Beso su mejilla, siempre tan suave, y también su labio inferior. Y el superior. Y la cosa se me va de las manos y casi le mancillo en el asiento trasero del coche. Con el conductor delante. Y la ventanilla bajada. En fin, la vida… El tema es que, cuando John me pide que me siente a horcajadas sobre él, la pieza que anda suelta en mi cabeza encaja y me separo, jadeante.

—Mejor esperamos a llegar a tu casa —le digo.

John resopla, incluso ríe entre dientes mientras se sube la cremallera del pantalón. Yo miro por la ventanilla, para no lanzarme de cabeza a por su paquete, y abro la boca. Por las vistas. De la calle. Estamos en medio del puente de Williamsburg. Lo he visto tantas veces en una pantalla que lo reconozco al segundo. Entonces, caigo en la cuenta de que no sé a qué punto exacto de Manhattan vamos, aunque tengo mis sospechas…

—¿Dónde vives, John? ¿En el Upper East o en el Upper West Side?

—¿Por qué supones que vivo en la zona alta de Manhattan?

—Hombre, pues ya sabes…

—Porque soy el que fundó la cofradía de los pijos, ¿no? —Entrecierra los ojos, pero su inicio de sonrisa le delata—. Pues te equivocas: vivo en TriBeCa.

—¡Hala! ¡Qué flipe! —John se ríe. Su hoyuelo aparece. Ay, qué guapo se pone, por favor—. ¡No me digas que vives en Green Street! Adoro los edificios de esa calle desde que vi Ghost.

—A mí también me gusta esa calle, pero no: vivo en Broadway.

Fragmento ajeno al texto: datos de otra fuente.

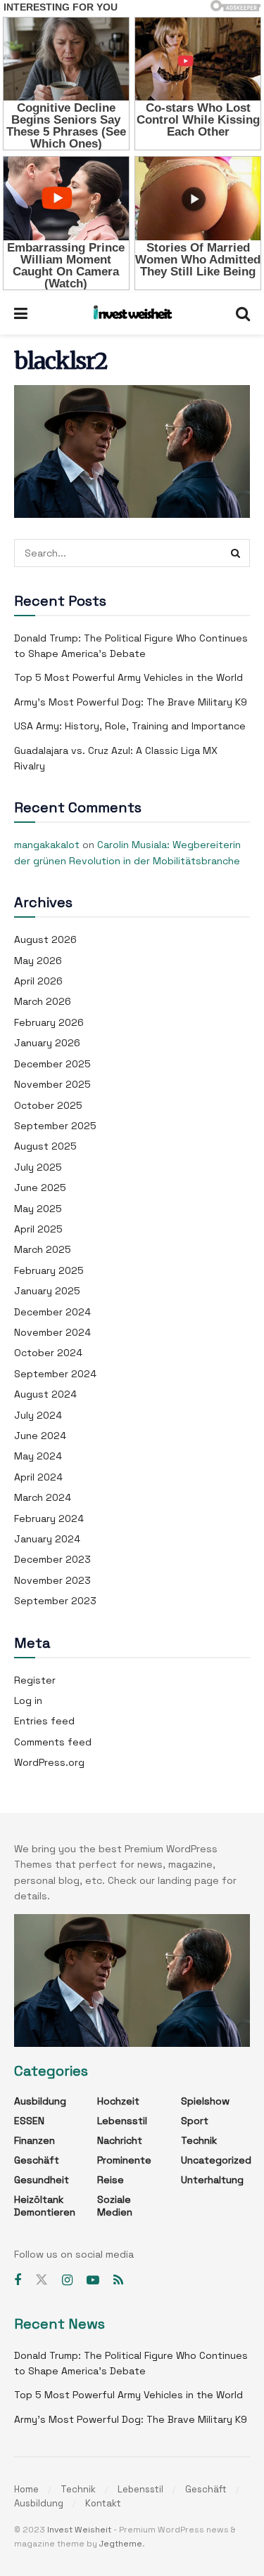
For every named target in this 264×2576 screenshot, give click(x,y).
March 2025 (42, 1249)
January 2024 (47, 1539)
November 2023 (52, 1580)
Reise (110, 2179)
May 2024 (38, 1456)
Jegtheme (120, 2543)
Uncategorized (216, 2160)
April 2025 (38, 1229)
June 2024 (40, 1435)
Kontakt (103, 2503)
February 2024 (49, 1518)
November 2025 (52, 1084)
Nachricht (119, 2140)
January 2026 (47, 1042)
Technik (199, 2140)
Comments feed (53, 1742)
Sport (194, 2120)
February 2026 (49, 1022)
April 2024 (38, 1477)
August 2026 (45, 939)
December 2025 (52, 1064)
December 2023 (52, 1559)
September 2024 (55, 1373)
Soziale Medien (114, 2205)
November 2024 (52, 1332)
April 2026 (38, 981)
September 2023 (55, 1600)
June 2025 (40, 1187)
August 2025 (45, 1146)
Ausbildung (40, 2101)
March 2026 (42, 1001)
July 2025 (38, 1167)
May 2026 (38, 960)
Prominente (124, 2160)
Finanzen (34, 2140)
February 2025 (49, 1270)
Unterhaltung (212, 2179)
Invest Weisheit (79, 2529)
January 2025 (47, 1290)
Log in (28, 1700)
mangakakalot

—¿¡Qué!? ¿Con todos los teatros y sus carteles luminosos y gente del artisteo paseando por ahí?

John se sigue riendo. De mí, obviamente, porque niega con la cabeza y me aclara:

—No, baby. Eso es más arriba. En el bajo Manhattan la calle Broadway se vuelve más aburrida. Pero, como compensación, el ático tiene unas vistas privilegiadas del ayuntamiento y del World Trade Center. A mis hermanas les encanta.

—¿Tienes hermanas viviendo aquí?

Vuelve a asentir.

—Las pequeñas: Rose y Joana. Son mellizas, aunque no se parecen en nada. —Sonríe—. Rose trabaja en mi empresa: es abogada, y de las mejores; en cambio, Joana no toca un libro desde el instituto. Se ha dedicado a viajar y a divertirse. El año pasado se casó con el jugador de la nba Kevin Whitaker y ahora dedica todo su esfuerzo al interiorismo y a quedarse embarazada.

Coge mi mano izquierda y trenza sus dedos con los míos.

—¿Cuántos años tienen?

—Mmm…, creo que veinticinco.

—¿Lo crees?

—No estoy seguro del todo. —Se encoge de hombros—. No es fácil, somos once… Mejor dicho, éramos once. —Frunce el ceño—. Perdona, me sigue costando hablar de Philippe en pasado. Murió hace dos años.

—A veces es duro asumir una pérdida…

—Lo fue. Quizá por eso lo tengo tan presente. Cynthia, su mujer, también ayuda a conservar vivo su recuerdo. —Sonríe—. Cada vez que voy a visitarla me obliga a ver con ella los álbumes de fotos, los vídeos… Lo guarda todo. Hasta puso en el salón una foto de mi graduación en Canadá. —Calla un segundo y traga saliva—. Solo vinieron ellos: mi hermano y su mujer. El resto de mi familia estaba demasiado ocupada con sus propias vidas.

—Sé lo que es eso —murmuro.

John me mira con atención: creo que espera una explicación a lo que acabo de decir. Mierda. No me apetece nada hablar del tema.

Me asomo por la ventanilla y miro hacia arriba, hacia el cielo de Nueva York. Entre un par de gigantescos edificios de ladrillo rojo logro divisarlo, y la sonrisa vuelve a mi cara. El pasado no puede con la ilusión. Este cielo me promete demasiadas cosas.